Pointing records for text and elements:
+ + +

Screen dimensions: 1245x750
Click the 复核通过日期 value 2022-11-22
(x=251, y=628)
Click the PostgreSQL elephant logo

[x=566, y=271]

+ + +

REQUIREMENTS: Rewrite the records with "Screen dimensions" replaced by "Screen size" and everything else left unchanged.

SOLUTION BELOW:
Screen size: 1245x750
Click the 复核通过日期 value 2022-11-22
(x=251, y=628)
Click the PostgreSQL elephant logo

[x=566, y=271]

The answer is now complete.